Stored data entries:
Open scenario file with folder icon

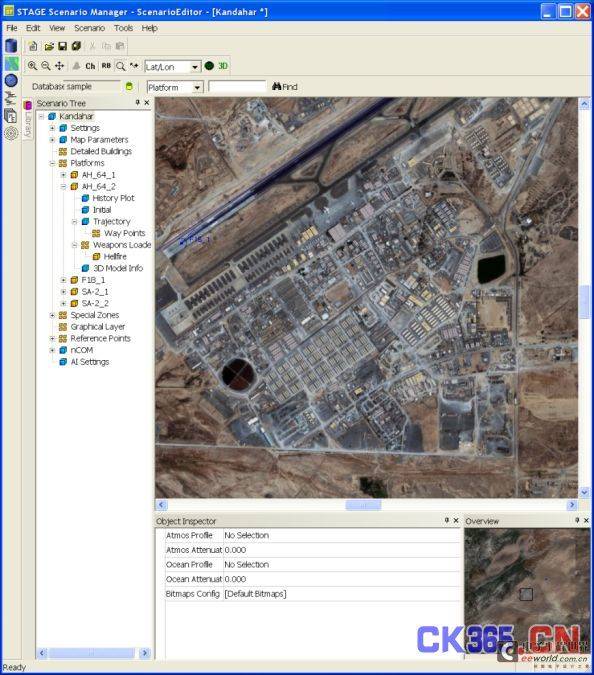(x=49, y=46)
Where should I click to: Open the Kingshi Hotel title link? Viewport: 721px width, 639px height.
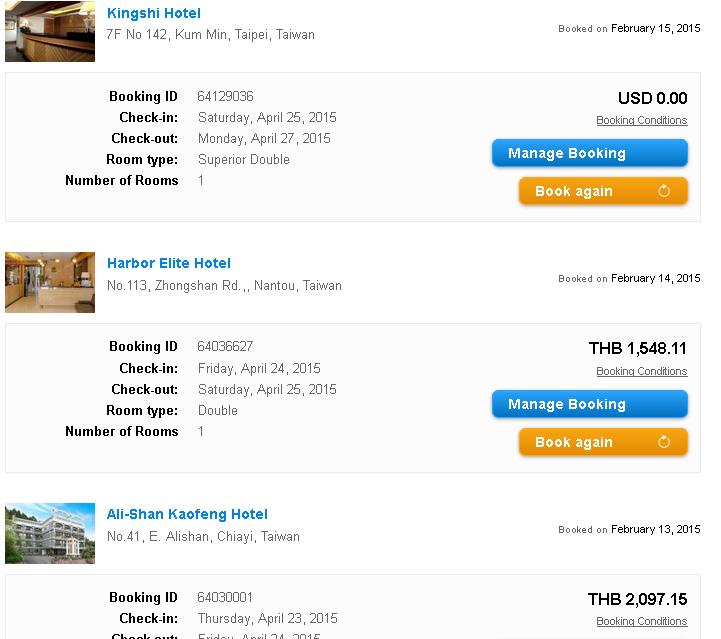point(154,13)
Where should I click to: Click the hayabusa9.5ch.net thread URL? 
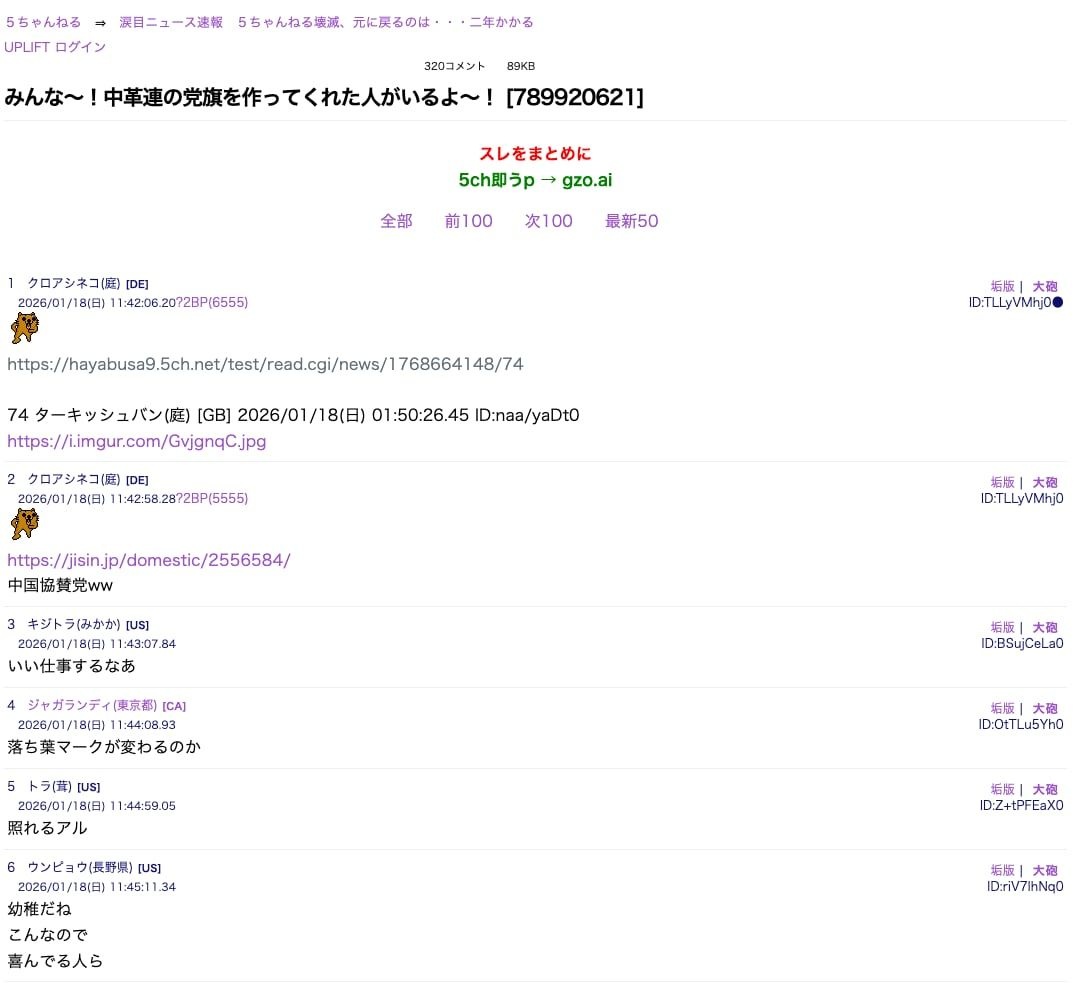[265, 364]
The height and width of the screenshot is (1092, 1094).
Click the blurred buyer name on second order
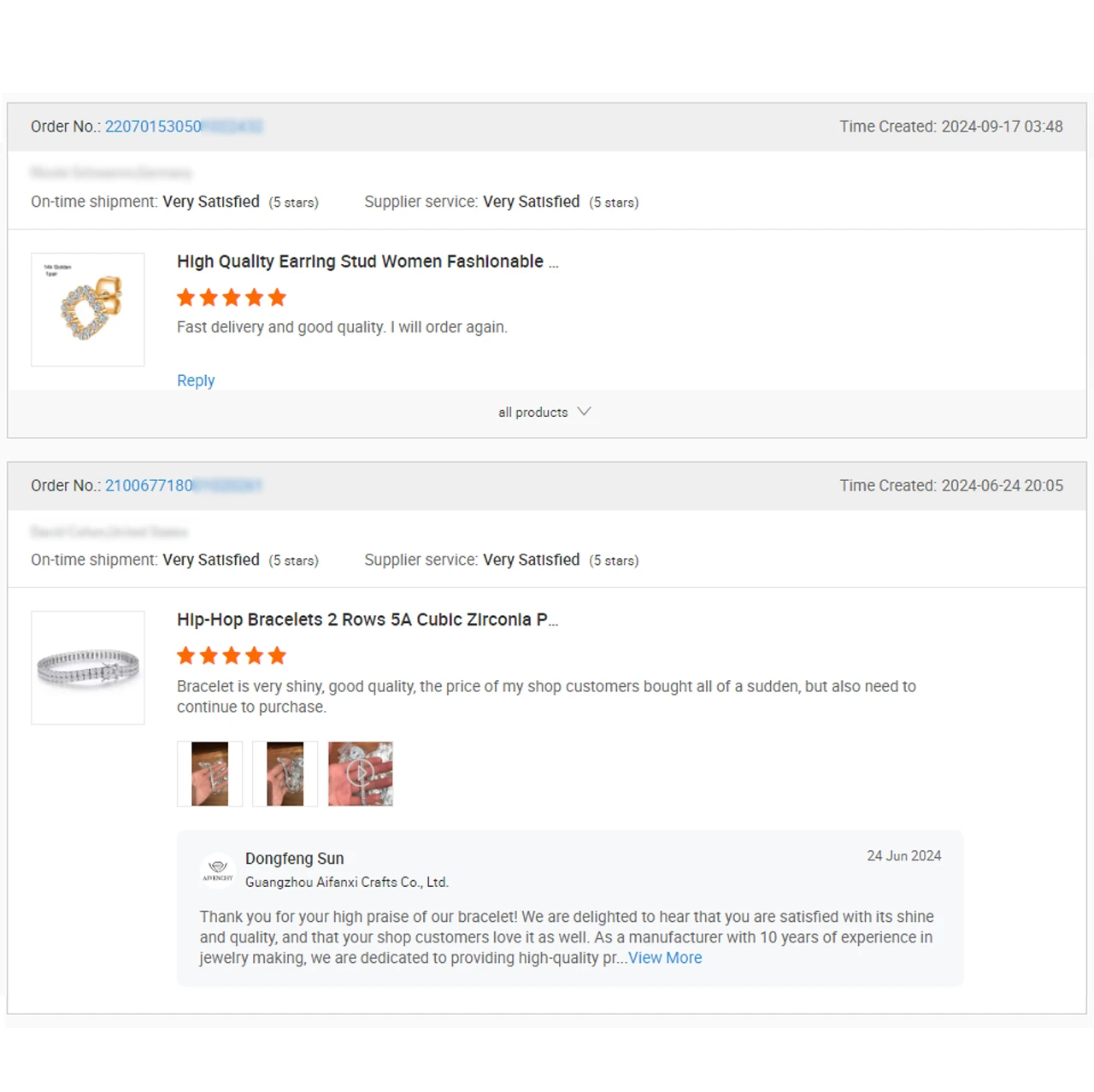(x=109, y=531)
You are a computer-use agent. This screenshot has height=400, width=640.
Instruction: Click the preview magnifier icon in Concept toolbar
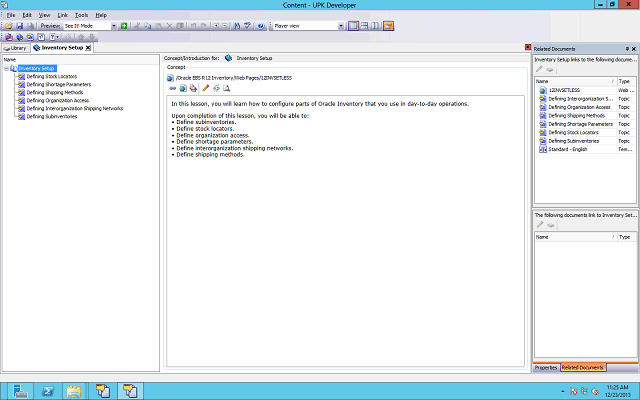(x=227, y=88)
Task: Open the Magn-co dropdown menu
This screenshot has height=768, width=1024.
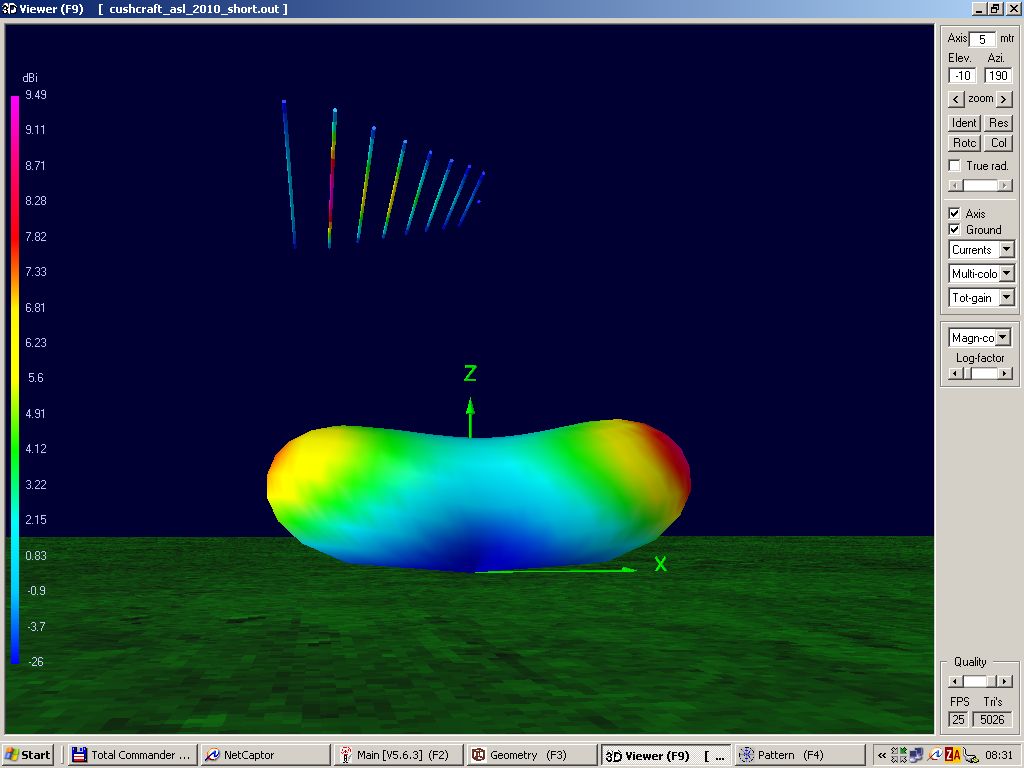Action: pyautogui.click(x=1003, y=338)
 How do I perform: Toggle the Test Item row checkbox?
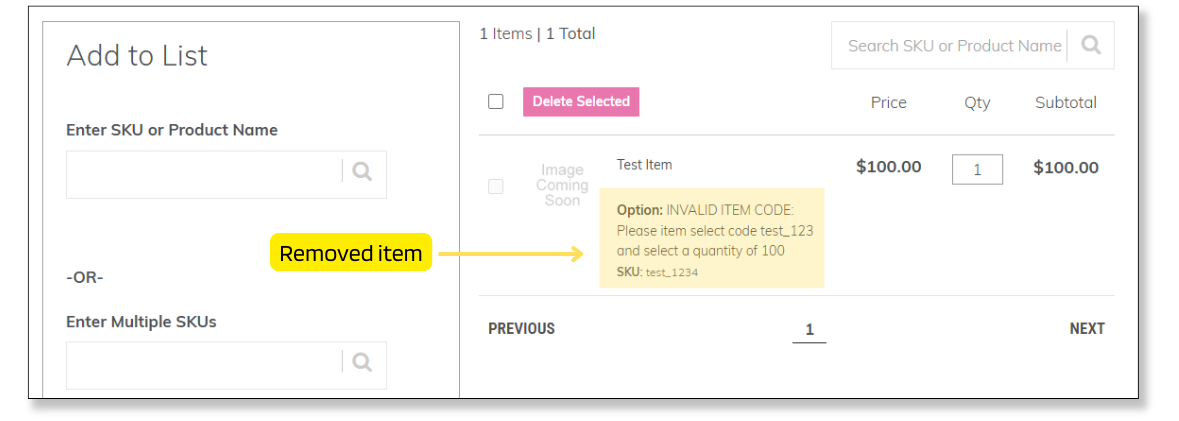[496, 186]
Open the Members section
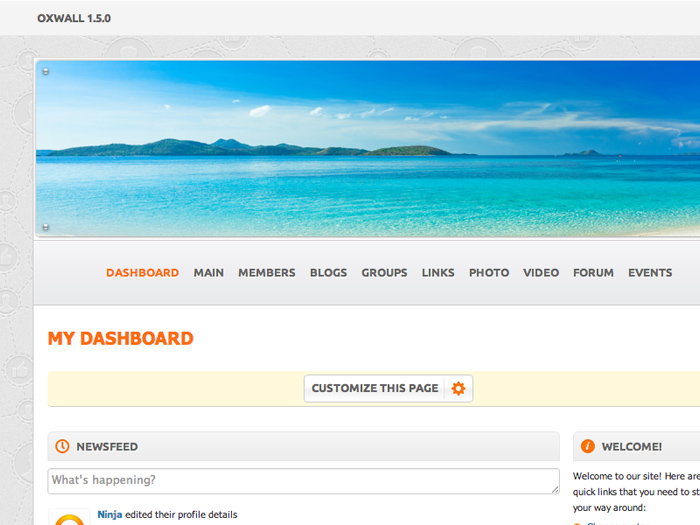This screenshot has width=700, height=525. point(266,273)
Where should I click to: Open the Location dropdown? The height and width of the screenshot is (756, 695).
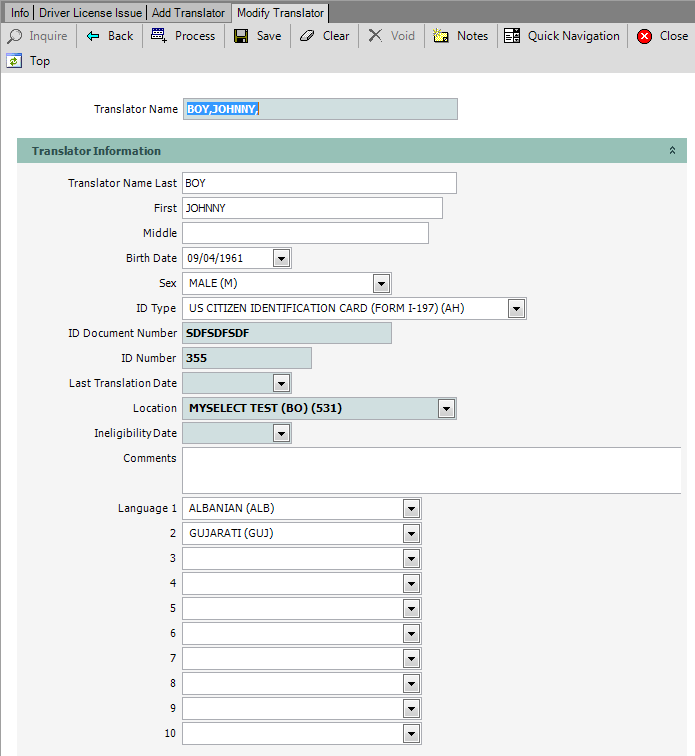point(446,408)
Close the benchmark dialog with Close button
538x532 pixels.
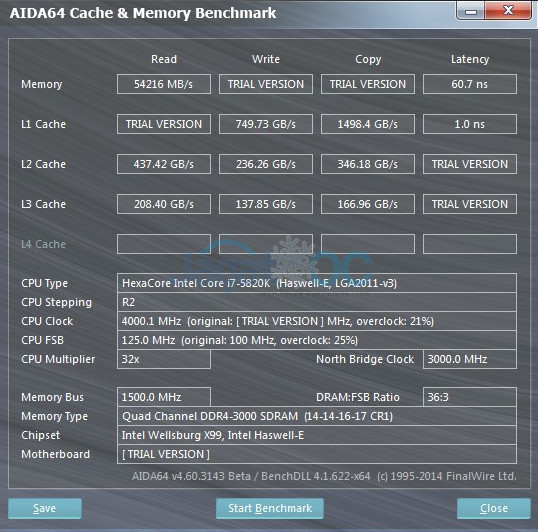point(494,508)
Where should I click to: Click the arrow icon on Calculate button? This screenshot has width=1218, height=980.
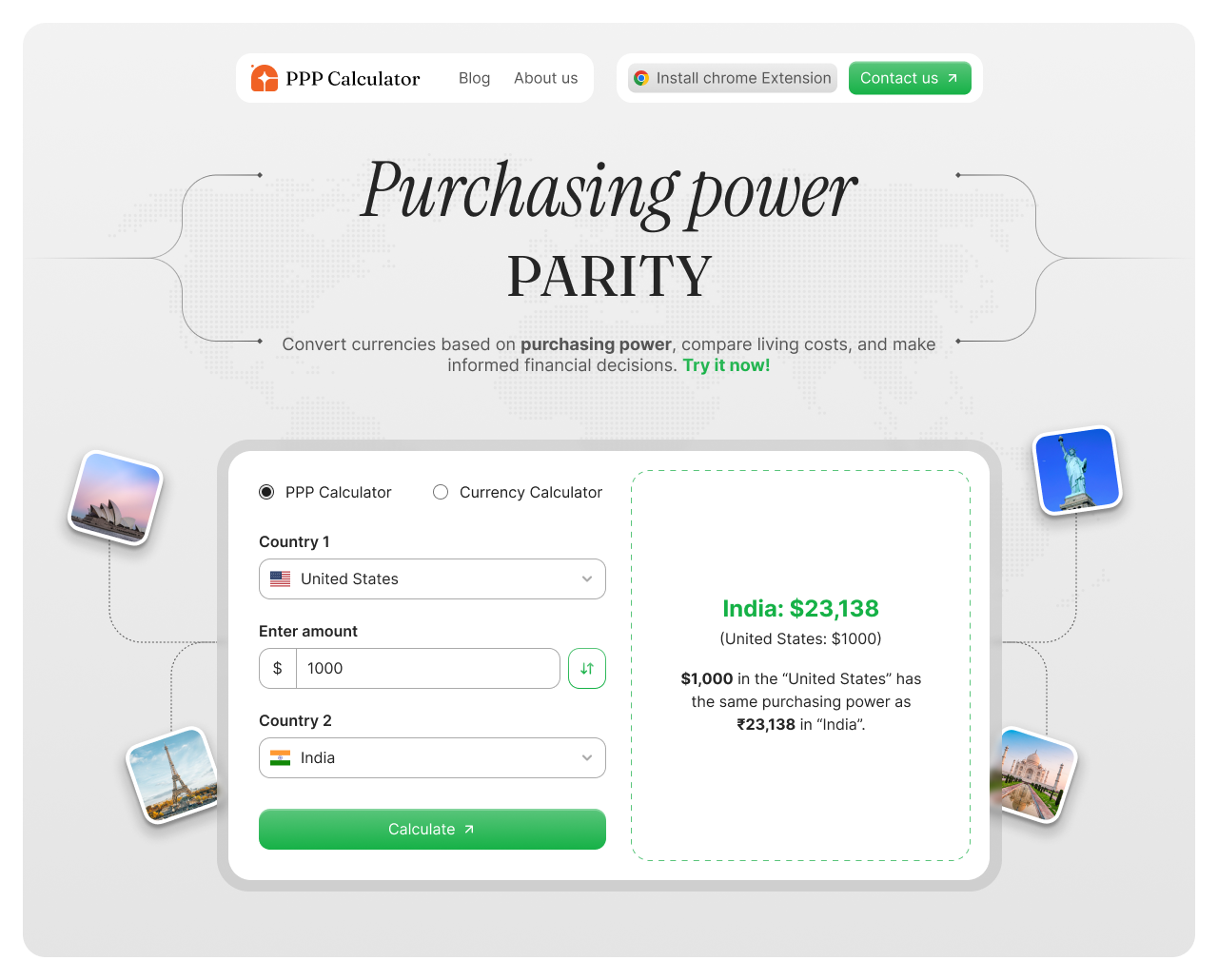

WORK INSTRUCTION:
What is the exact wording of the lines from the one bearing "Task: Open the Magn-co dropdown menu" through the final line of the records above? Write it out without the pictures.

SOLVED EXERCISE:
Task: Open the Magn-co dropdown menu
This screenshot has height=768, width=1024.
Action: pyautogui.click(x=1003, y=338)
 How do I perform: Toggle the Test Item row checkbox?
[496, 186]
Open the Members section
This screenshot has width=700, height=525. point(266,273)
Where should I click to: Open the Location dropdown? The height and width of the screenshot is (756, 695).
point(446,408)
Close the benchmark dialog with Close button
538x532 pixels.
point(494,508)
Where should I click to: Click the arrow icon on Calculate button? This screenshot has width=1218, height=980.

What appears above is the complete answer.